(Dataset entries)

◆ ◆ ◆ ◆ ◆

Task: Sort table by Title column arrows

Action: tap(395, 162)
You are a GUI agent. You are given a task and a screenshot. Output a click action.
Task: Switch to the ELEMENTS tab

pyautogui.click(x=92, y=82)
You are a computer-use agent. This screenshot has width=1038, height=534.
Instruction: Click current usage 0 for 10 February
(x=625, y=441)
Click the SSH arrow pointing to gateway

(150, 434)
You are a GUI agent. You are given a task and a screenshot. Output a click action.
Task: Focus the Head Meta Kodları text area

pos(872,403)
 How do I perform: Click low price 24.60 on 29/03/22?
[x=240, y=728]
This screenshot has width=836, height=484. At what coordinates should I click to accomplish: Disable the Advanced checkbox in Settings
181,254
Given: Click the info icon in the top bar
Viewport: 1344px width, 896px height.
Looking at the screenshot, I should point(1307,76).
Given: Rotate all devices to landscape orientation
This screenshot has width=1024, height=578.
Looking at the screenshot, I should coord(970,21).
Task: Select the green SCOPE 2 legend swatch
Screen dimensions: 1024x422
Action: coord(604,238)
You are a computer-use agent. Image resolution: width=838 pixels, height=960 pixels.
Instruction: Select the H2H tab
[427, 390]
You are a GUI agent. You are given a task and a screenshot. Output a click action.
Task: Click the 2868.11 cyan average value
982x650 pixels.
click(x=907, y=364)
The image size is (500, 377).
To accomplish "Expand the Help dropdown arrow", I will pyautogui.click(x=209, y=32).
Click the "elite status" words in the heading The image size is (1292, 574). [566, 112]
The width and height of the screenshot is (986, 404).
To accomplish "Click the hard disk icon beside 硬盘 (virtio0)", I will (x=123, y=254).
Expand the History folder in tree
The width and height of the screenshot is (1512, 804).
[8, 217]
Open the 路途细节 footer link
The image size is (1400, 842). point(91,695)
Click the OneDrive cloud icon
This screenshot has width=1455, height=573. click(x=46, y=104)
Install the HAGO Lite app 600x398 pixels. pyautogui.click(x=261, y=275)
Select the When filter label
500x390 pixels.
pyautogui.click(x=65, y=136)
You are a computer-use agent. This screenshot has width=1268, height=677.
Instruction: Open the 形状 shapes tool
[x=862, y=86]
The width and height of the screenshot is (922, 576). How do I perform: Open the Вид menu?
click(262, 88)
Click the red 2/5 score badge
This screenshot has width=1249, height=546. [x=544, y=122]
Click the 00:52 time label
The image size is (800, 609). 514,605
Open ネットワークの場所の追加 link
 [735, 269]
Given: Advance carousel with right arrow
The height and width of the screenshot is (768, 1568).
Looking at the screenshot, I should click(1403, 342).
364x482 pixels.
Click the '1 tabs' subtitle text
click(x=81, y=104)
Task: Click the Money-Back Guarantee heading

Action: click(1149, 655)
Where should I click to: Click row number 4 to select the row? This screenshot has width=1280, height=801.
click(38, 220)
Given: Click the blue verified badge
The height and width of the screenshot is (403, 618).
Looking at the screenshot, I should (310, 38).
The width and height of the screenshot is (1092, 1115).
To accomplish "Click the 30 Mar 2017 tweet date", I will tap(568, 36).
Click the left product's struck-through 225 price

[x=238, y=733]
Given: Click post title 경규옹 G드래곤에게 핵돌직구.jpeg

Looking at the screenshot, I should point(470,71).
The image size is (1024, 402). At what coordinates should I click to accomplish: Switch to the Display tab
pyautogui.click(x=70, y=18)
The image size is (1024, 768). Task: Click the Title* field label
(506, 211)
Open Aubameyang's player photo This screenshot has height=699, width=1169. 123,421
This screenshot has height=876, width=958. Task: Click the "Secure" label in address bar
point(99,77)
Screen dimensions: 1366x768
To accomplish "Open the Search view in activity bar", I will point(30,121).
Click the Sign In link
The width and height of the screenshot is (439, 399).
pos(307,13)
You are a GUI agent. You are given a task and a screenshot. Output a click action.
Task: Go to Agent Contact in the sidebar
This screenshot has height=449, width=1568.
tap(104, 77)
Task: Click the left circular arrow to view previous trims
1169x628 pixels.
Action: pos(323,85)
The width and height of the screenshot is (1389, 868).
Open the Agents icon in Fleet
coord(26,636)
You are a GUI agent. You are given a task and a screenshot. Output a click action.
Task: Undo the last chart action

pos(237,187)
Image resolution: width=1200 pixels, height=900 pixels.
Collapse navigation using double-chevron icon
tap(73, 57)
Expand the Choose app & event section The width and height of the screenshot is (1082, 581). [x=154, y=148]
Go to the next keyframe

◆ ◆ ◆ ◆ ◆

◆ About this task: Using the entries above, repeat only the lines from the one containing "Install the HAGO" through the one containing "Task: Click the left", end lines included.

◆ Response to the task:
Install the HAGO Lite app 600x398 pixels. pyautogui.click(x=261, y=275)
Select the When filter label
500x390 pixels.
pyautogui.click(x=65, y=136)
You are a computer-use agent. This screenshot has width=1268, height=677.
Instruction: Open the 形状 shapes tool
[x=862, y=86]
The width and height of the screenshot is (922, 576). How do I perform: Open the Вид menu?
click(262, 88)
Click the red 2/5 score badge
This screenshot has width=1249, height=546. [x=544, y=122]
Click the 00:52 time label
The image size is (800, 609). 514,605
Open ネットワークの場所の追加 link
 [735, 269]
Given: Advance carousel with right arrow
The height and width of the screenshot is (768, 1568).
Looking at the screenshot, I should click(1403, 342).
364x482 pixels.
Click the '1 tabs' subtitle text
click(x=81, y=104)
Task: Click the Money-Back Guarantee heading

Action: click(1149, 655)
Where should I click to: Click row number 4 to select the row? This screenshot has width=1280, height=801.
click(38, 220)
Given: Click the blue verified badge
The height and width of the screenshot is (403, 618).
Looking at the screenshot, I should (310, 38).
The width and height of the screenshot is (1092, 1115).
To accomplish "Click the 30 Mar 2017 tweet date", I will tap(568, 36).
Click the left product's struck-through 225 price

[x=238, y=733]
Given: Click post title 경규옹 G드래곤에게 핵돌직구.jpeg

Looking at the screenshot, I should point(470,71).
The image size is (1024, 402). At what coordinates should I click to accomplish: Switch to the Display tab
pyautogui.click(x=70, y=18)
The image size is (1024, 768). Task: Click the Title* field label
(506, 211)
Open Aubameyang's player photo This screenshot has height=699, width=1169. 123,421
This screenshot has height=876, width=958. Task: Click the "Secure" label in address bar
point(99,77)
Screen dimensions: 1366x768
To accomplish "Open the Search view in activity bar", I will point(30,121).
Click the Sign In link
The width and height of the screenshot is (439, 399).
pos(307,13)
You are a GUI agent. You are given a task and a screenshot. Output a click action.
Task: Go to Agent Contact in the sidebar
This screenshot has height=449, width=1568.
tap(104, 77)
Task: Click the left circular arrow to view previous trims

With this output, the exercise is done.